“Creio que o mundo se divide entre os que ouvem e os que falam”, solta Connie, num jogo de palavras onde Martha se cala e lampeja raiva com o olhar. Do jogo de palavras para o jogo de espelhos, as personagens mexem-se num cenário feito de vidro e projectam as suas sombras para as paredes. E então falam para as paredes numa última tentativa egocêntrica de serem escutadas.

“Quando Deus quis um filho” estreia amanhã, terça-feira, no pequeno auditório do Rivoli, às 21h30 e ficará em cena até 9 de Julho. A Ensemble – Sociedade de Actores volta a um texto de Arnold Wesker, depois de no ano passado terem apresentado “Cartas de amor em papel azul”, também no Porto.

Na nova peça, encenada por Carlos Pimenta, o mutismo confunde-se com gritarias babélicas. O jogo cénico privilegia as palavras e o silêncio, ressaltando o histerismo de uma mãe colérica e anti-semita, a crítica voraz de um pai judeu e a ironia triste de uma filha perdida entre os dois.

Da plateia para o palco, uma projecção de vídeo lança o público sobre um prédio tipicamente urbano. Vários quadradinhos dividem os vizinhos e escondem as vidas de cada família. Através de um “zoom” “voyeur”, uma estrutura de vidro transforma-se numa janela e aproxima-nos de Connie, Joshua e Martha, os protagonistas.
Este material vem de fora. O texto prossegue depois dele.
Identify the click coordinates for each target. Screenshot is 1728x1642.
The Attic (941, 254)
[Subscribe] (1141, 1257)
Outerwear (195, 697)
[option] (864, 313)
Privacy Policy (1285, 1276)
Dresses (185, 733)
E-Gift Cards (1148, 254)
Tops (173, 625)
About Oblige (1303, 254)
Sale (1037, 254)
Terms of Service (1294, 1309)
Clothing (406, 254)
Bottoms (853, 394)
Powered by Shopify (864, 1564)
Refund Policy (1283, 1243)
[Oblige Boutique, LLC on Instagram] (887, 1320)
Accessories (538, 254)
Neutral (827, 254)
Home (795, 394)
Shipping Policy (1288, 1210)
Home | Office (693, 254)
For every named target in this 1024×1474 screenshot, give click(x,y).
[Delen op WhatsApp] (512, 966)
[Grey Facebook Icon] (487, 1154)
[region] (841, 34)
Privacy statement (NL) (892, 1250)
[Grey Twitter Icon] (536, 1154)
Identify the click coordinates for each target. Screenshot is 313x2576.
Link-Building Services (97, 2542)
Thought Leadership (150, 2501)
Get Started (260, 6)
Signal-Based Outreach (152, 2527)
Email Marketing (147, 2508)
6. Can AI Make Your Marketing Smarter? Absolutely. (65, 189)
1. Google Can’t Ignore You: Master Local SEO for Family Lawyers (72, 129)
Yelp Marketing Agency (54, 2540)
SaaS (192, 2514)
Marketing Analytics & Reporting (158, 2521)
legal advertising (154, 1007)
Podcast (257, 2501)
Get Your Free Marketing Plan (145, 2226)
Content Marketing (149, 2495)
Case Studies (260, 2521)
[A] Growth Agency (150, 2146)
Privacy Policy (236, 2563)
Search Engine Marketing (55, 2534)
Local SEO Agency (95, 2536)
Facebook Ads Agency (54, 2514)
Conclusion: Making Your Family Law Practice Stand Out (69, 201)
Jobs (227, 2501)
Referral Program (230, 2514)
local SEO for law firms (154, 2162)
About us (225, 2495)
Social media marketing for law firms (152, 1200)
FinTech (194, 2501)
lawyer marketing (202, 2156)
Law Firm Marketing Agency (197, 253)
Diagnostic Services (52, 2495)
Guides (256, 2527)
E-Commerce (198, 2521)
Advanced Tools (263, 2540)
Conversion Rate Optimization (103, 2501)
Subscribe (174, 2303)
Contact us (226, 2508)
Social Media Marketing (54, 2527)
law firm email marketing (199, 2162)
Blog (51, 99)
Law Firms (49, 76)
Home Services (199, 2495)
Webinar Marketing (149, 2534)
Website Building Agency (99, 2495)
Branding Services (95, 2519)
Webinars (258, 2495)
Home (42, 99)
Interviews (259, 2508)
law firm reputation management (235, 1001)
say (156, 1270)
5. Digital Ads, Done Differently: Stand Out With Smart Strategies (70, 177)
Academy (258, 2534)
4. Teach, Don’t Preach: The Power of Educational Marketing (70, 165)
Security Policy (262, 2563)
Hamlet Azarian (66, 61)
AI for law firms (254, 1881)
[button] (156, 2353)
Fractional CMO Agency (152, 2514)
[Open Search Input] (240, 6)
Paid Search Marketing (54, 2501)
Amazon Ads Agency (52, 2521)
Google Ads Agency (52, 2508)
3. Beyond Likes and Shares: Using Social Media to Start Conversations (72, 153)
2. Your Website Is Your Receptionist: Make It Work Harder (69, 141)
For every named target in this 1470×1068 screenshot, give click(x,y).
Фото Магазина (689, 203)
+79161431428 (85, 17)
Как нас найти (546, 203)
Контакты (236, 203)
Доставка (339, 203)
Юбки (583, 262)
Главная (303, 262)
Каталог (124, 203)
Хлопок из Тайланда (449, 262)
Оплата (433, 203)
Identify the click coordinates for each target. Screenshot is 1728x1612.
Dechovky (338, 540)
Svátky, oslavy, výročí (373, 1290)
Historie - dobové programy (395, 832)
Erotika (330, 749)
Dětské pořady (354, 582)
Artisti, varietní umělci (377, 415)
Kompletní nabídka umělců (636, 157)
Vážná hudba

Joshua é judeu. A ex-mulher, Martha, é anti-semita. E a filha, Connie, tentou ser comediante, mas o seu humor era demasiado sofisticado para ter sucesso. Connie regressa a casa, em busca de uma ternura perdida algures na infância. Joshua volta a casa para “oferecer à mulher a possibilidade de ser generosa e dar-lhe dinheiro”, conta ao JPN o actor Jorge Pinto.

A peça não é apenas um olhar sobre uma família desestruturada, fruto dos tempos pós-modernos. Antes incide, de forma subtil e mordaz, sobre a História, a ignorância, a intolerância e a frustração das relações humanas.

“Quando Deus quis um filho…enfiou-se nas saias de uma judia”

O título da peça aponta para “uma consideração sobre o anti-semitismo primário, que nos obriga a reflectir sobre os fundamentos culturais, religiosos e comportamentais nos quais se alicerça a nossa civilização”, explica o encenador Carlos Pimenta.

O texto, escrito em 1986 pelo escritor e dramaturgo inglês de origem judaica Arnold Wesker, esboça temas que gritam actualidade. “Por ela passa o Thatcherismo e mal podia Wesker adivinhar que depois da polémica de [Salman] Rushdie se sucederia a polémica das gravuras”, comenta o encenador.

Além disso, completa, “constitui-se como objecto da nossa capacidade de debate e do nosso eterno contentamento com a superficialidade da informação”.

“Quando Deus quis um filho… enfiou-se nas saias de uma judia” é uma das deixas de Joshua, que aponta para a falta de diálogo inter-religioso. Para discutir a cultura sefardita, será realizado um debate, no dia 4 de Julho, com a presença do encenador, actores e representantes da comunidade judaica.